Extract, exactly and without pictures, every line from the one that includes "Click the histogram bar between 0.7 and 0.75" through the final line of the material below.

═══

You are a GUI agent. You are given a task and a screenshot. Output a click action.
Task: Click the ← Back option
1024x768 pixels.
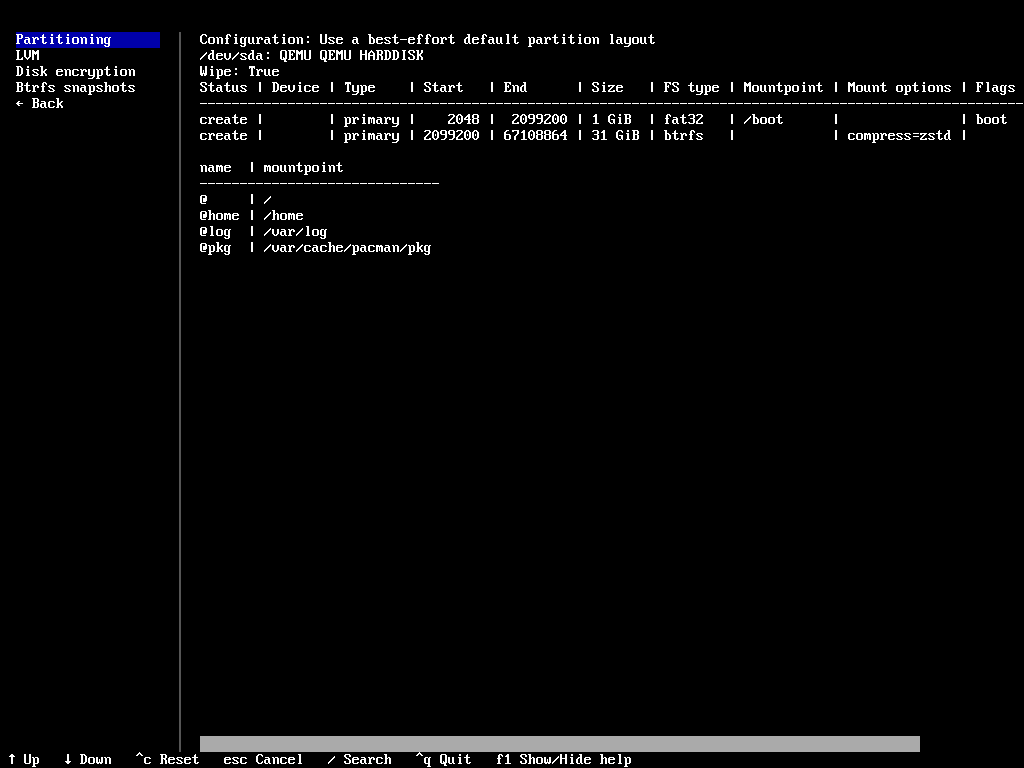(39, 103)
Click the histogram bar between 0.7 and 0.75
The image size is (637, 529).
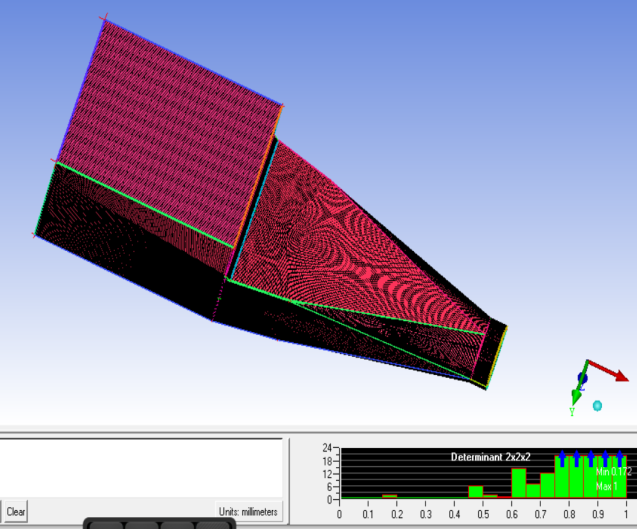547,485
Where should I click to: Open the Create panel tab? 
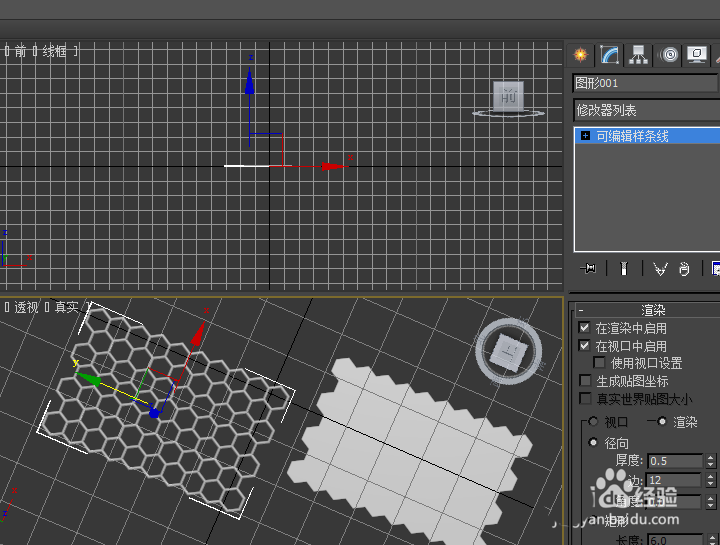pyautogui.click(x=580, y=55)
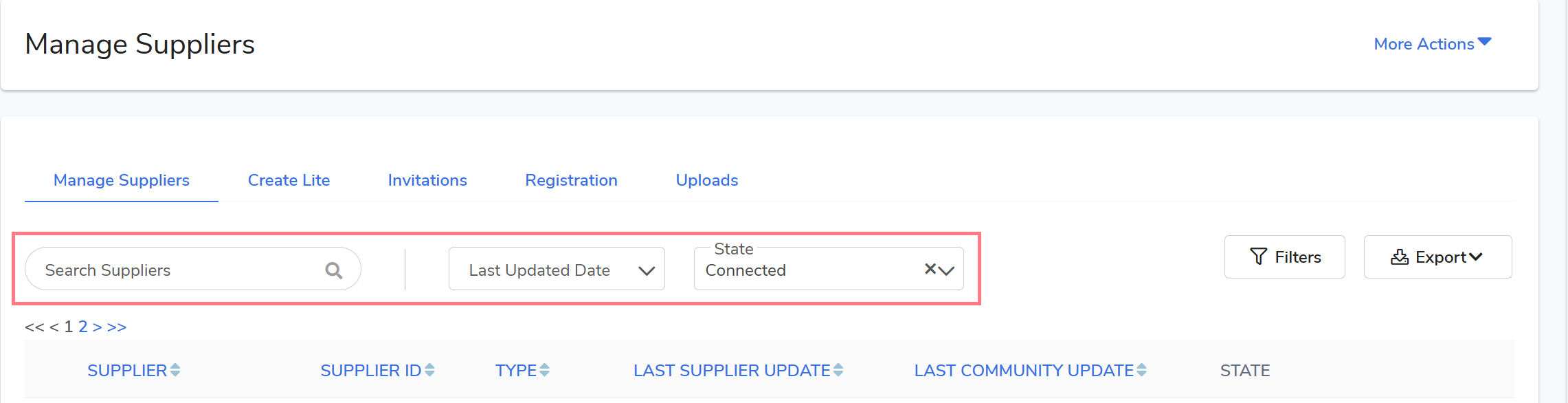Open the Filters panel

(x=1284, y=257)
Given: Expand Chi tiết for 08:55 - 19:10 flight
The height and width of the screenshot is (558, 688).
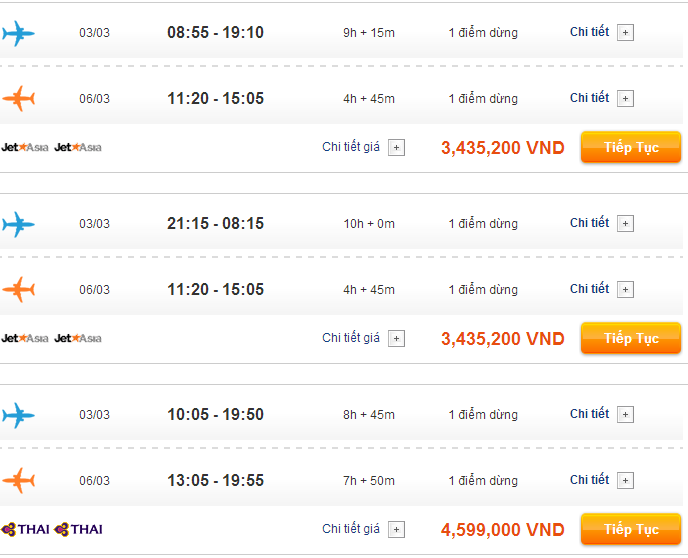Looking at the screenshot, I should coord(625,33).
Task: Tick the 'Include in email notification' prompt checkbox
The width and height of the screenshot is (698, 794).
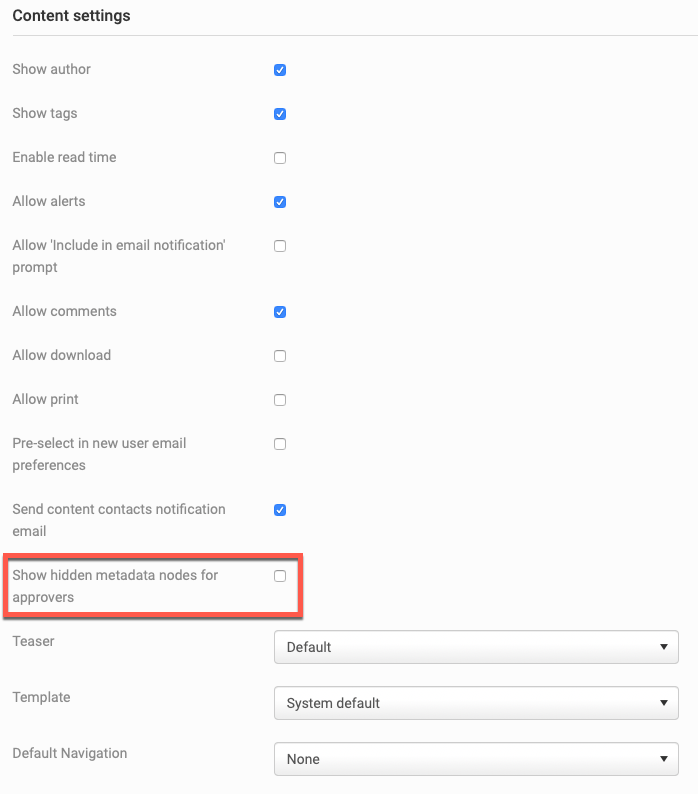Action: [280, 246]
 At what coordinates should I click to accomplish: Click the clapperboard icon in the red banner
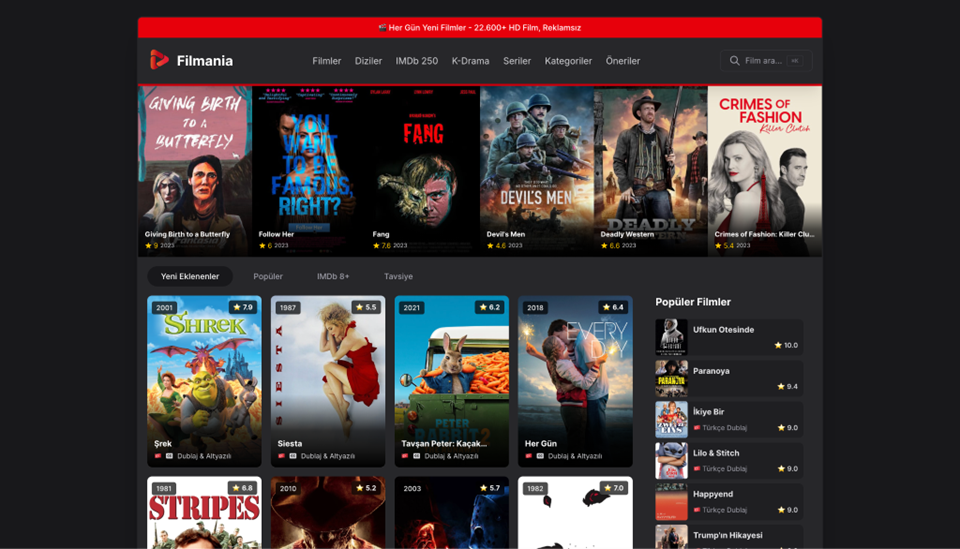click(383, 28)
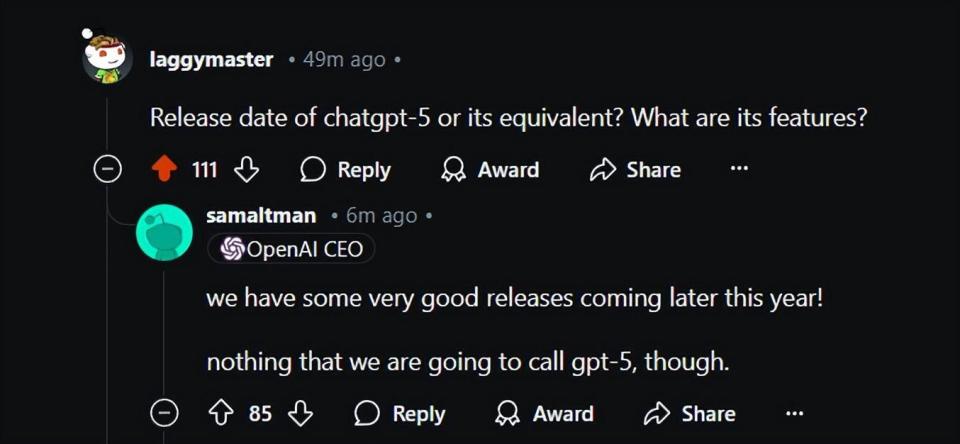
Task: Share laggymaster's comment
Action: pos(638,170)
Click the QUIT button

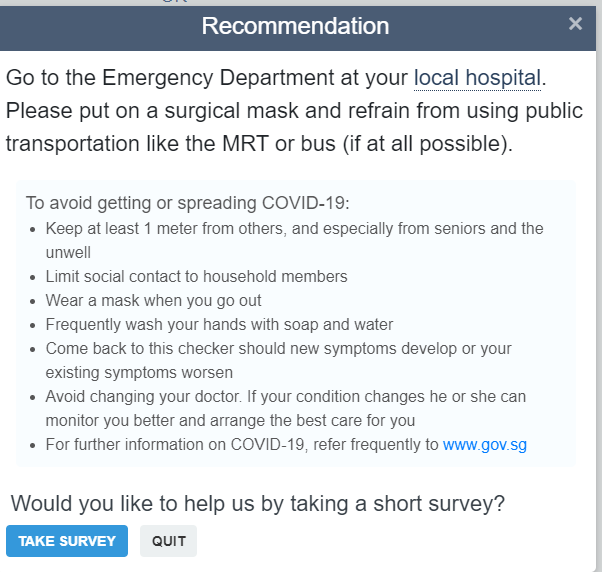(x=169, y=541)
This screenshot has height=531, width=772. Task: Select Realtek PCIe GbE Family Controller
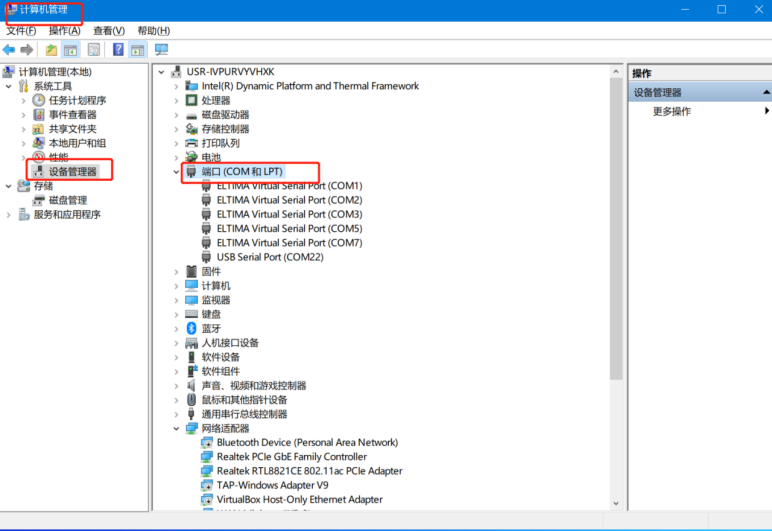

═══

REPLY:
Click the histogram bar between 0.7 and 0.75
The image size is (637, 529).
547,485
Where should I click to: Open the Create panel tab? 
pyautogui.click(x=580, y=55)
Open the Filters panel

(x=1284, y=257)
Given: Expand Chi tiết for 08:55 - 19:10 flight
The height and width of the screenshot is (558, 688).
Looking at the screenshot, I should coord(625,33).
Task: Tick the 'Include in email notification' prompt checkbox
The width and height of the screenshot is (698, 794).
Action: [280, 246]
 At what coordinates should I click to accomplish: Click the clapperboard icon in the red banner
click(383, 28)
Task: Share laggymaster's comment
Action: pos(638,170)
Click the QUIT button

(x=169, y=541)
This screenshot has height=531, width=772. Task: Select Realtek PCIe GbE Family Controller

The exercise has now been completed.